Foi quase um ano inteiro publicando artigos e resenhas nesse caderno. O primeiro, em duas partes (aqui e aqui), foi sobre a ficção científica brasileira.
Além desses dois, foram no total sete resenhas e um conto inédito. A lista, com os links, vocês podem ver abaixo:
A entrevista que não acaba - Uma resenha do livro Conversas com Woody Allen, de Eric Lax.

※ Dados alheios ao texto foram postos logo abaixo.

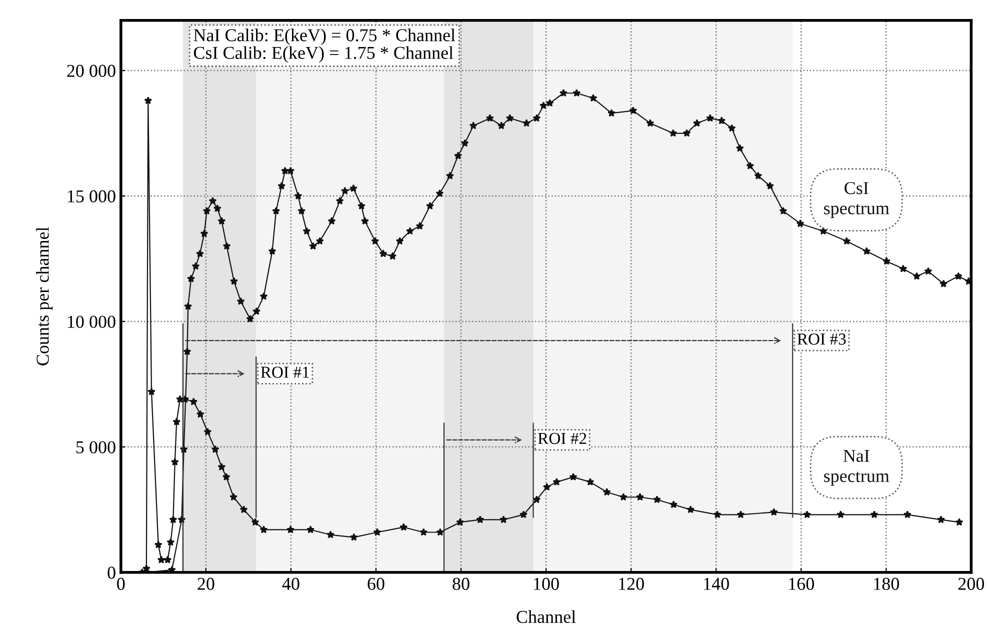  Describe the element at coordinates (121, 584) in the screenshot. I see `x-tick-label: 0` at that location. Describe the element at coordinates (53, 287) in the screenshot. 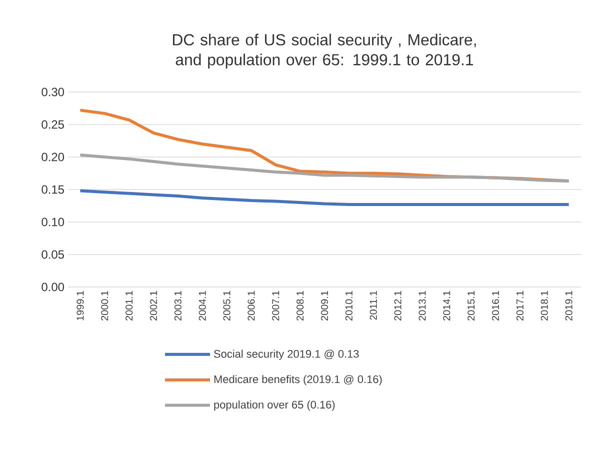

I see `y-tick-label: 0.00` at that location. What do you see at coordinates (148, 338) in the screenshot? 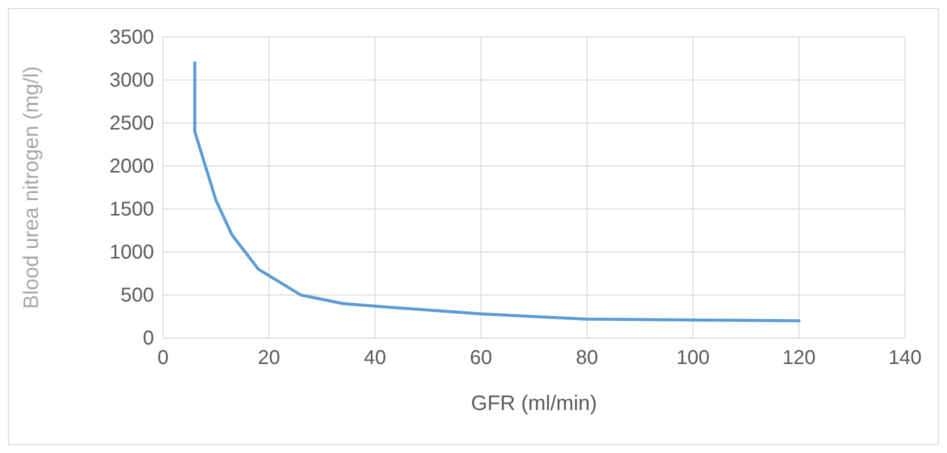
I see `y-tick-label: 0` at bounding box center [148, 338]. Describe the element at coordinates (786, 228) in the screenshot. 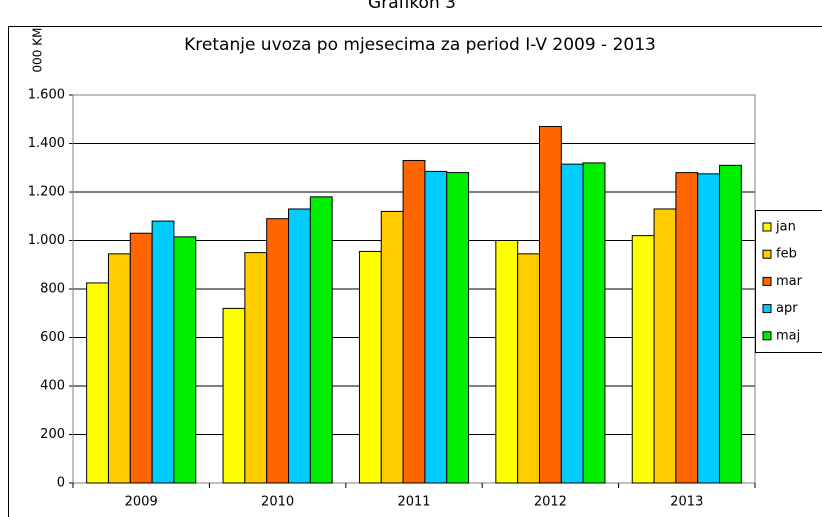

I see `legend-label: jan` at that location.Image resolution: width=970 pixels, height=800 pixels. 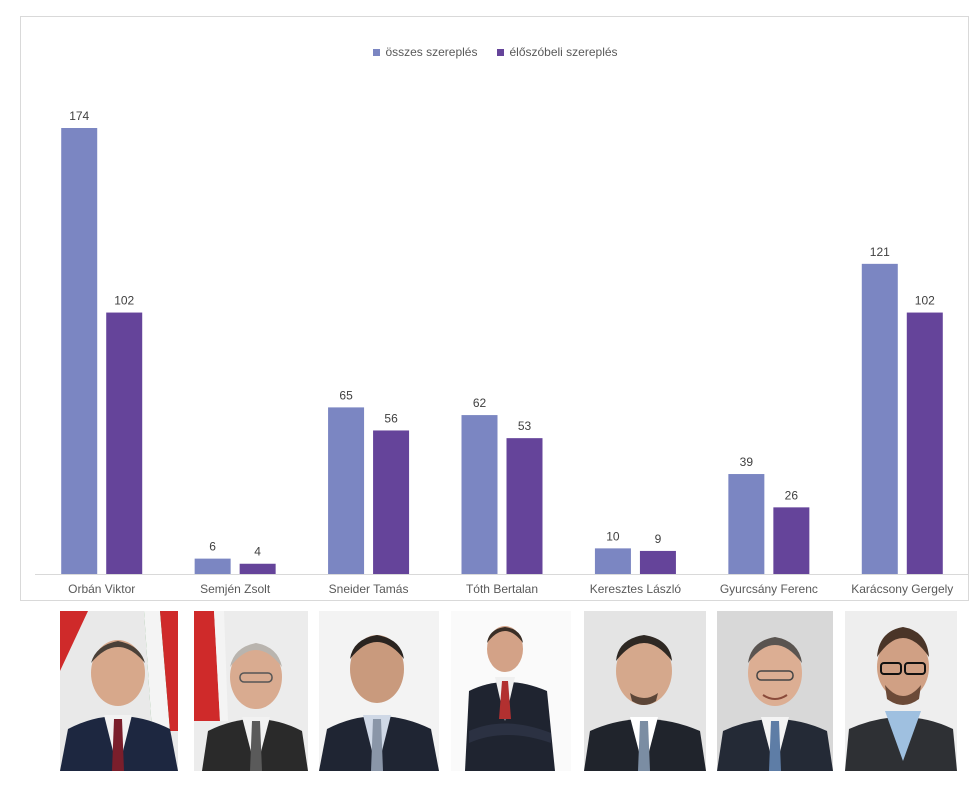 I want to click on legend-label-osszes: összes szereplés, so click(x=432, y=52).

O passado dói - Uma resenha do livro O passado, de Alan Pauls.
Um mapa dos corações humanos (de São Paulo e do Brasil) - Uma resenha de O Livro Amarelo do Terminal, de Vanessa Bárbara.
Quando o labirinto é o mundo - Uma resenha de Ensaio Sobre a Cegueira, de José Saramago.
Um portal de papel - Uma resenha da revista/portal-de-papel colaborativo Solaris.
A Defesa Lujin - ou a precisão do texto - Uma resenha de A Defesa Lujin, de Vladimir Nabokov.
O grande concerto - Um conto de minha autoria, até então inédito.
Um presidente negro que a história esqueceu - Uma resenha de O Presidente Negro, de Monteiro Lobato.
Infelizmente, a revista acabou quando ainda havia uma série de artigos (e uma entrevista) a serem publicados. Rodrigo batalhou bravamente uma nova casa para os articulistas, mas a crise econômica mundial teve reflexos sobre as redações de jornal, sejam físicas ou virtuais, e não houve como retomar os trabalhos em outra revista ou jornal. Meus agradecimentos ao Rodrigo pelo excelente papel como editor durante todo o seu tempo à frente do Palavra.
Os próximos textos de minha autoria do Palavra serão publicados, portanto, aqui. Aguardem em breve, resenhas de Dostoiévski, Carlos Ruiz Zafón, Roberto Bolaño e P. D. Smith (este último, com uma entrevista exclusiva). O primeiro texto, que será postado ainda hoje, é uma resenha de O Professor de Botânica, de Samir Machado de Machado. Vocês não perdem por esperar.